Manufacturer: Mattel Electronics

Year released: 1976

Origin: USA

Type: Handheld game

The first handheld video game. Used LED lights for its visuals.

B

Ball

See Game & Watch

Bally Professional Arcade 

Manufacturer: Bally, Astrocade

Year released: 1978

Origin: USA

Type: Home console

Designed by Dave Nutting As
sociates. In 1982, Bally sold the rights to Astrocade, who relaunched it as the Astrocade.

Bandai Intellivision

See Intellivision

Bandai SuperVision 8000

See SuperVision 8000

Bandai TV Jack 1000

Manufacturer: Bandai

Year released: 1977

Origin: Japan

Type: Home console

Part of Japan’s home Pong boom of 1977. Bandai’s first step into the video game business.

BBC Micro

Manufacturer: Acorn Computers

Year released: 1981

Origin: UK

Type: Personal computer

Line of home computers commissioned by the BBC.

Brown Box

See Magnavox Odyssey

Casio Loopy

Manufacturer: Casio

Year released: 1995

Origin: Japan

Type: Home console

Short-lived console aimed at female players. Included a built-in thermal printer that allowed users to print colour stickers. It could also capture images from videocassette recorders.

C

Cassette Vision

Manufacturer: Epoch

Year released: 1981

Origin: Japan

Type: Home console

Until Nintendo released its Famicom, this was Japan’s leading console.

CD32

Manufacturer: Commodore

Year released: 1993

Origin: USA

Type: Home console

A CD-based console reincarnation of Commodore’s Amiga computer.

CD-i

Manufacturer: Magnavox, Philips

Year released: 1991

Origin: Netherlands

Type: Home console

Released under the Magnavox brand in North America.

CDTV

Manufacturer: Commodore International

Year released: 1991

Origin: USA

Type: Home console/Personal computer

Sold as a console but could be turned into a Amiga computer.

ColecoVision

Manufacturer: Coleco

Year released: 1982

Origin: USA

Type: Home console

Its initial success was cut brutally short by the US video game crash.

Color TV Game 6

Manufacturer: Nintendo

Year released: 1977

Origin: Japan

Type: Home console

Nintendo’s first games console containing six Pong-style games.

Color TV Game 15

Manufacturer: Nintendo

Year released: 1978

Origin: Japan

Type: Home console

Yet another Pong console with 15 variations on offer.

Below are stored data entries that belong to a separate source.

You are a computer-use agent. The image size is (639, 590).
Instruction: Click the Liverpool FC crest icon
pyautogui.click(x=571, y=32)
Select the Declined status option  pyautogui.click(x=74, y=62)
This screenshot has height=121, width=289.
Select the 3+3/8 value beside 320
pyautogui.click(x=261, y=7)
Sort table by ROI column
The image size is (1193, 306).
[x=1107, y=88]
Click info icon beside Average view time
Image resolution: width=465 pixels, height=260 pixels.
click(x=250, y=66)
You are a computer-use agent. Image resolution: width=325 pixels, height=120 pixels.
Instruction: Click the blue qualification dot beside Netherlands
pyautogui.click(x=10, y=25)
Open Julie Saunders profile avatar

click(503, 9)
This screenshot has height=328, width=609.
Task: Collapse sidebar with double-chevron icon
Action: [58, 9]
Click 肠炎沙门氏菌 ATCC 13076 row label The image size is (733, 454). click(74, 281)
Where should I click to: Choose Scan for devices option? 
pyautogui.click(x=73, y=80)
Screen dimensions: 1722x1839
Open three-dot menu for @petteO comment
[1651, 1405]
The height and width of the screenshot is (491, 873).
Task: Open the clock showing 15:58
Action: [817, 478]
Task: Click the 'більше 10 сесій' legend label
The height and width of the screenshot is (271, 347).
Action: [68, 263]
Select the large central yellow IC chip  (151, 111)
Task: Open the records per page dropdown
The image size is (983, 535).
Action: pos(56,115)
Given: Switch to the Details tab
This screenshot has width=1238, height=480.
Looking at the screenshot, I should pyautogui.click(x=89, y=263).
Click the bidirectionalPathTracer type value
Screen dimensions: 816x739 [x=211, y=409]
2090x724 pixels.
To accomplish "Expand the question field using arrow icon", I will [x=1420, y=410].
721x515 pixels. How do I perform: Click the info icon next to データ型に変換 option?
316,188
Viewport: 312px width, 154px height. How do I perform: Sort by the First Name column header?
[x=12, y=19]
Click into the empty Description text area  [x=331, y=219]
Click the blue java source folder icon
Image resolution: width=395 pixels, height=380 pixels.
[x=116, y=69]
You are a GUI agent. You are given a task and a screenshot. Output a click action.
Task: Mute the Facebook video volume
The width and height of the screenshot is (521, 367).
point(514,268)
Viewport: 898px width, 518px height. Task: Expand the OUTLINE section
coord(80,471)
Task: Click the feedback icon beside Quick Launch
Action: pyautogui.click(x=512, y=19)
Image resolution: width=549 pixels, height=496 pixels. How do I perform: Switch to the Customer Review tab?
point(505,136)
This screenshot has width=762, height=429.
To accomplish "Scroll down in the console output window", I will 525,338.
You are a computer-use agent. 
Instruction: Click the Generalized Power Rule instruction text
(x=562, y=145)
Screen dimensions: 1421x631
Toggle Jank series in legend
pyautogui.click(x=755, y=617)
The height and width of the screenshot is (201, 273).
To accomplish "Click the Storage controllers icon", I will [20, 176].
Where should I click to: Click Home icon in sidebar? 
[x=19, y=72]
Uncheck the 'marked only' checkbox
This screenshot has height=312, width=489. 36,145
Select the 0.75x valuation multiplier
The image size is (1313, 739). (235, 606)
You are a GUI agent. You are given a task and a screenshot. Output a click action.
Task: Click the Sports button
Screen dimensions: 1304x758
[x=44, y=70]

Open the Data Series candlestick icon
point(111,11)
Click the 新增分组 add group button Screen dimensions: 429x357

Color TV Game Block Breaker

Manufacturer: Nintendo

Year released: 1979

Origin: Japan

Type: Home console

Home version of Nintendo’s 1978 coin-op game Block Breaker.

Color TV Game Racing 112

Manufacturer: Nintendo

Year released: 1978

Origin: Japan

Type: Home console

Console offering a selection of driving games. The console’s casing was designed by Shigeru Miyamoto.

Commodore 64

Manufacturer: Commodore International

Year released: 1982

Origin: USA

Type: Personal computer

The best-selling home computer model of all-time with around 17 million sold worldwide. Included the SID sound chip that was on of the most advanced for its time.